Fayetteville dedicates veterans memorial

More than 300 people joined (from left, front) singer Andrea Caldwell, Fayetteville City Councilman Larry Dell and local VFW member Bill Crawley at the Nov. 9 dedication of the Fayette County Veterans Memorial at Patriot Park in Fayetteville. Photo/Ben Nelms.

It was a solemn occasion Nov. 9 as more than 300 people gathered at Patriot Park in Fayetteville for the dedication of the Fayette County Veterans Memorial. The memorial of polished black granite is a tribute to the soldiers from all wars who were born and raised in Fayette County, and who gave their lives on countless battlefields in service to their country.

The memorial was spearheaded by Fayetteville Councilman Larry Dell. The idea for the memorial began in 2009 as a project of Leadership Fayette. The Fayetteville City Council in February 2010 adopted that plan for the memorial dedicated over the weekend. The memorial is a city project, though there are no funds allocated for it. The total project cost, including in-kind donations, is approximately $100,000.

“Every man and woman who enters the service of this country takes an oath to protect and defend the United States of America. In doing so, they basically sign a blank check. The amount paid on the line of the check reads up to and including their life. And they sign their name on the bottom,” Dell, a Vietnam veteran, told the audience at the Nov. 9 ceremony. “For those of us who have been in battle, after that first shot is fired, training takes over. The only thought going through your mind is the protection of your fellow brothers and sisters and completing the mission. It may seem strange that one’s main thought isn’t his own survival, but that of others.”

The well-attended dedication ceremony included the recognition and thanks to local families whose sons fell in foreign lands.

“What makes this memorial different is that each of these soldiers were born and raised and died as a resident of Fayette County,” said Dell.

Dell during his comments also noted that numerous Americans have yet to recognize veterans, especially those who served in Vietnam.

“The memorial is polished so that, along with seeing the names, you can see yourself,” Dell said. “I hope this addition will be a place to come and reflect. One reason I’m passionate about this project is because two of the names on the Vietnam Veterans Memorial in Washington, D.C. were men who took my place.”

The memorial features a polished, black granite obelisk noting the five branches of the service and is flanked on each side with a monument wall, also of polished black granite.

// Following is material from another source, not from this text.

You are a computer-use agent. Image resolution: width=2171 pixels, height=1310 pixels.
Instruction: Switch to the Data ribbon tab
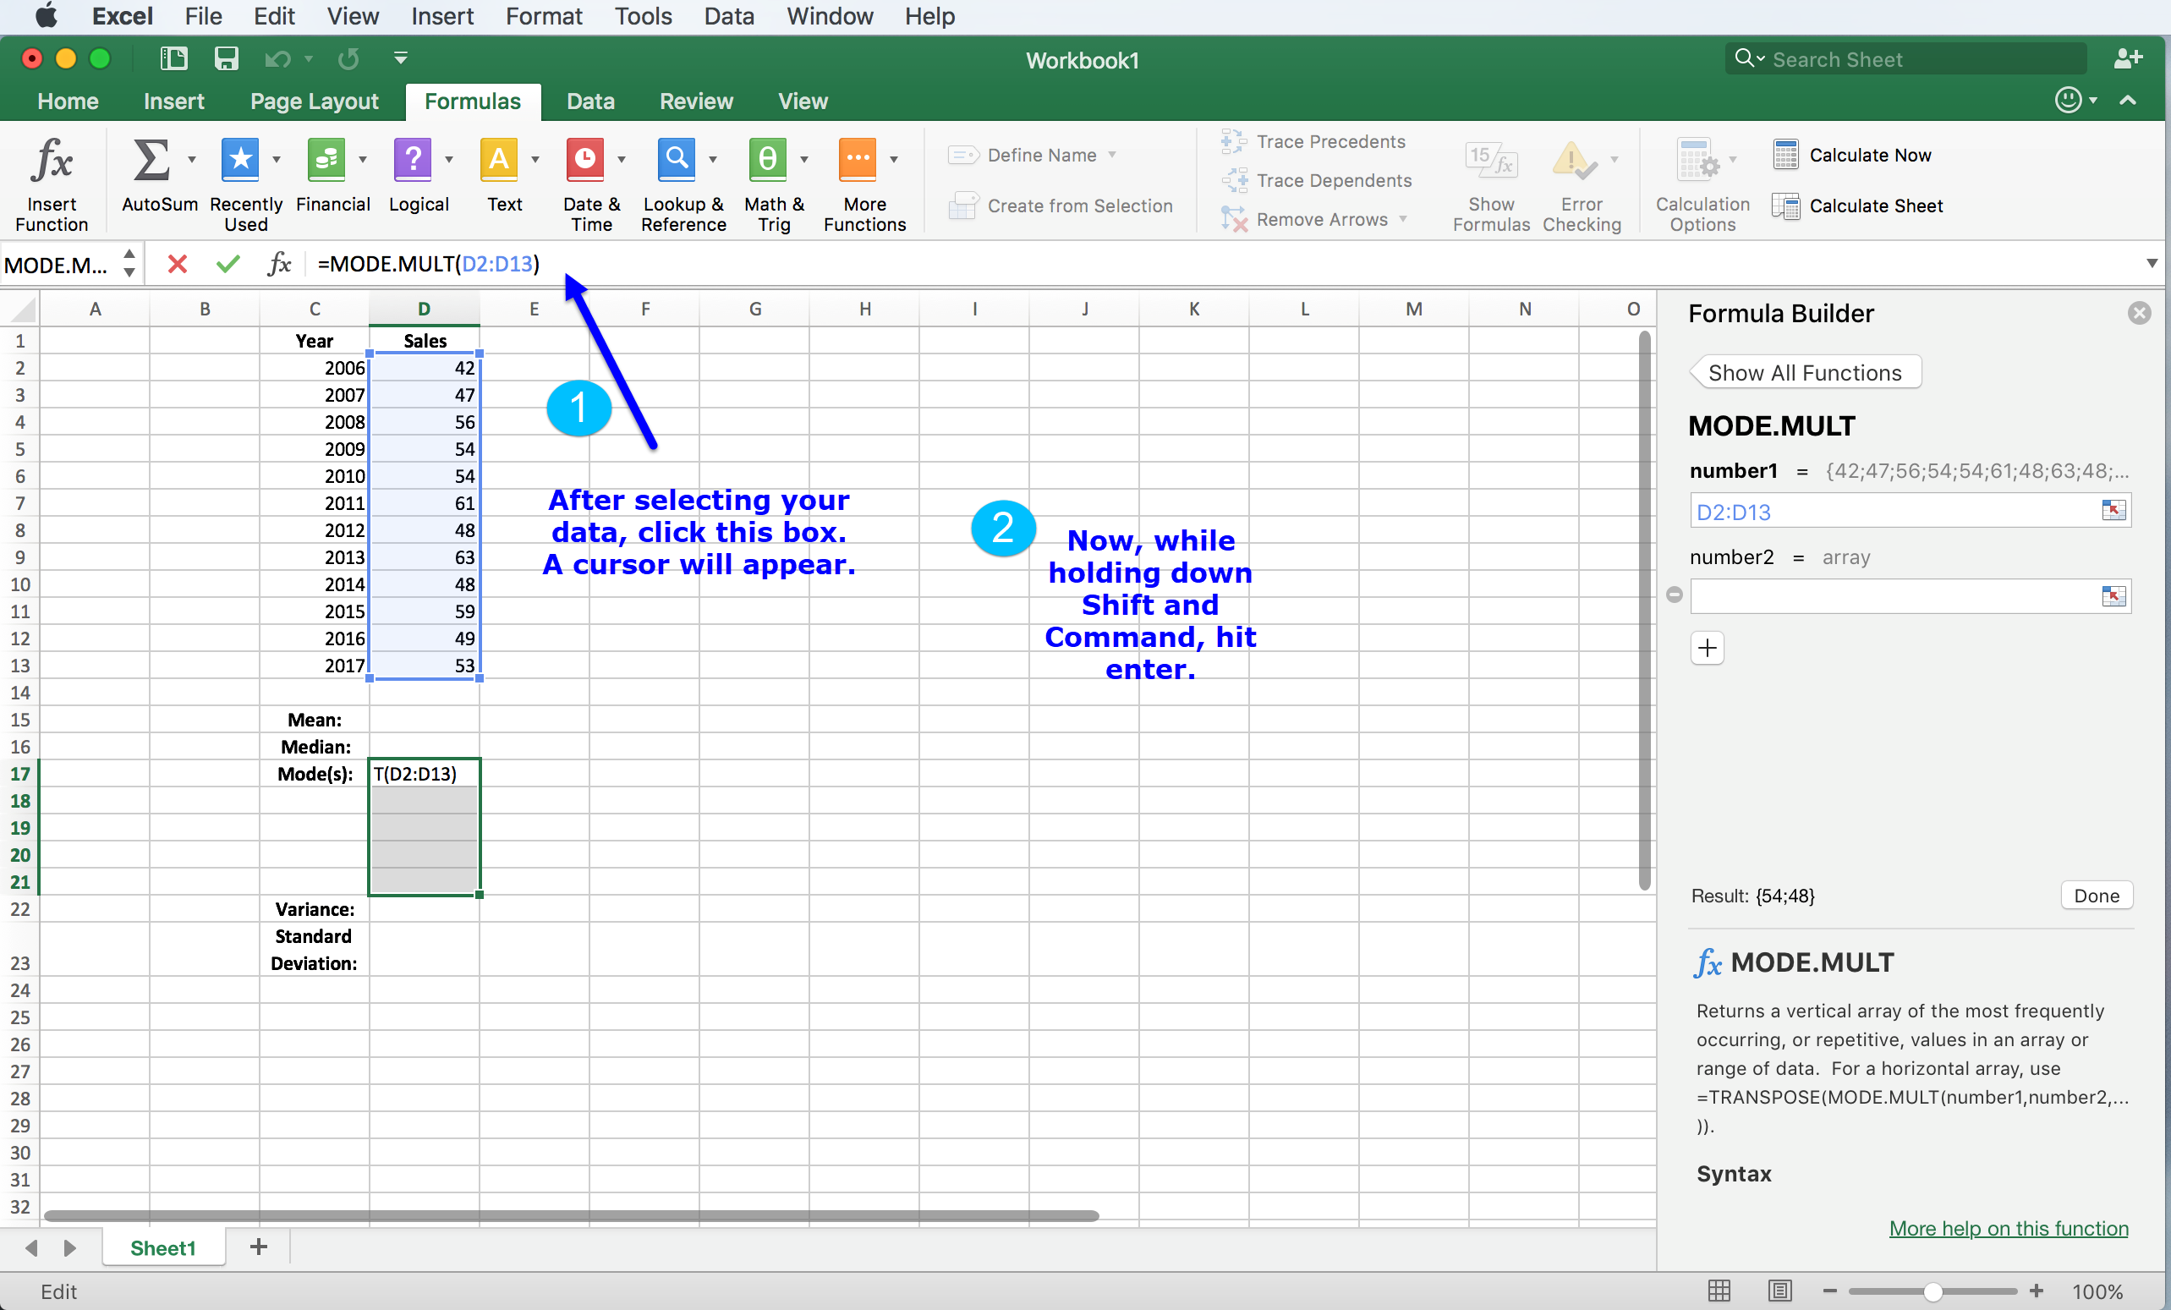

The obelisk rises approximately 10 feet off the ground while the two walls measure 4 feet by 7 feet and are positioned on a 1-foot base.

The left side of one of the walls pays tribute to the 378 Confederate soldiers who died during the War Between the States while the other side lists the names of Fayette residents died in World War I and World War II.

On the second wall, one side lists the names of Fayette residents who died in Korea and Vietnam while the other side lists those who died in Afghanistan and Iraq.